Lindsay Conway, secretary to the Presbyterian Church’s Council for Social Witness, dubbed the new law “the biggest single change in Northern Ireland’s licensing laws for the past 25 years”.
He said: “As a church we advocate temperance, in other words, moderate consumption of alcohol – and total abstinence where it’d be the best way forward for an individual suffering from the abuse of alcohol.
“Churches have found common voice with health and social care professionals, in their concern that increased consumption may lead to more problems related to alcohol misuse.
“Churches have found common voice with health and social care professionals in their concern that increased consumption may lead to more problems related to alcohol misuse some of which we see as a service provider through our addiction centre in Belfast...
“We welcome that the legislation now places a duty on the Department of Health to bring forward legislation on minimum unit pricing for alcohol within three years.
“We also welcome the commitment that is now placed in law to review the impact of all of these significant changes.”
When it came to the dropping of shortened opening hours at Easter, he said: “Public holidays are important for the health and wellbeing of society. Allowing space for that rest and reflection for the good of all is increasingly being squeezed out of society, especially for those who will have to work the increased hours provided for by this legislation.

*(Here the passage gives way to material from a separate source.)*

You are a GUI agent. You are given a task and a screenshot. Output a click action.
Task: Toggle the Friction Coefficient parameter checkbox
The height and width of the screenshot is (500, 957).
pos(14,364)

“While we note the support in wider society for a relaxation of opening hours, we do however regret the removal of restrictions around opening times at Easter.”
Mr Allister, speaking in the Assembly, lamented “the lack of deference shown in this legislation towards the key Christian occasion that is Easter”.
It was suggested that people drinking to excess at home is a greater concern than people consuming alcohol in bars, Mr Allister responded: “The logic of that argument is that you never close the public houses, you just have 24-hour opening.”